Sunday night insomnia is reported to affect up to 70 per cent of the UK working population, which explains why so many of us struggle on a Monday! Its occurrence can be explained by the interaction between three factors, which when combined create the perfect recipe for sleeplessness.
The first factor involves a confusion of the internal body clock as a result of people going to bed and getting up later on the weekend compared to during the week. This unhelpfully resets the clock to a later time, delaying the arrival of the sleeping signal until later on Sunday night.
The second factor is the reduction in sleep drive as a result of people spending less time awake on a Sunday before attempting to sleep. For example, if someone was to sleep in till midday and then attempt to go to bed at 10pm, they would have only accumulated 10 hours of sleep drive or sleepiness, compared with the required 16 to 17 hours of wakefulness.

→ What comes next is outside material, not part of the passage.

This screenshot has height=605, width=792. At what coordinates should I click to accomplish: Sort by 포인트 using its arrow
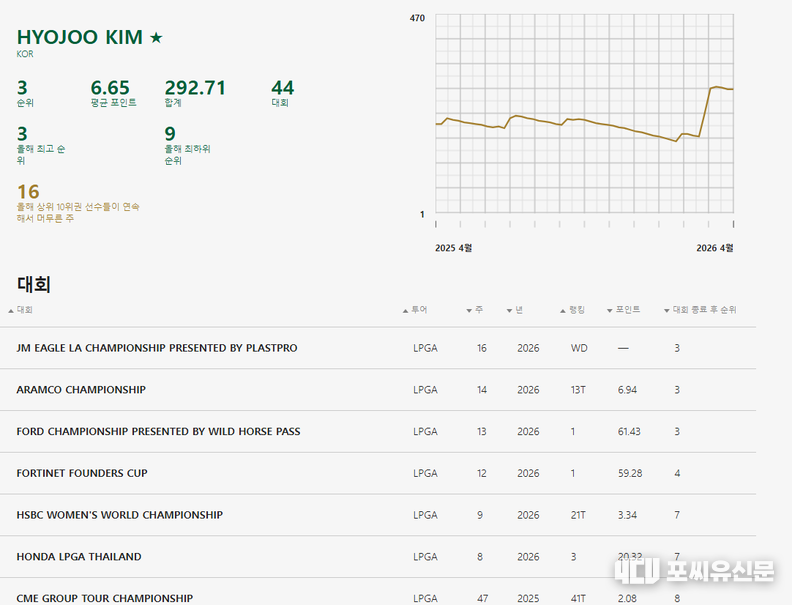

The final ingredient is the natural tendency on a Sunday night to worry about the working week ahead. Stimulating the brain’s waking centre it increases alertness and therefore wakefulness levels just when you are trying to drop off.
The combination of the confusion of the internal body clock, lack of sleep drive and a head full of worries makes easy to see how Sunday night insomnia develops, but also how it can be prevented.
Aim to get up at roughly the same time every day, even on the weekends and especially after a late night. Whilst this may sound like torture, it helps to keep your internal body clock on time.
Staying awake during the day and avoiding sleeping in or long naps ensures that an adequate amount of sleep drive is built up during the day helping you to fall to sleep quickly at the start of the night. If you do feel overly tired then having a short nap (30 minutes maximum) and ideally between the times of 12 pm and 3 pm can boost energy and alertness levels, without reducing your night time sleep quality.
Writing out a detailed 'to do' list on Sunday evening for the working week ahead can help to calm your worrisome mind. If it's written down your thinking mind spends less time racing around trying to remember everything it’s got to do, allowing the rest of your brain to get on with the job of sleeping.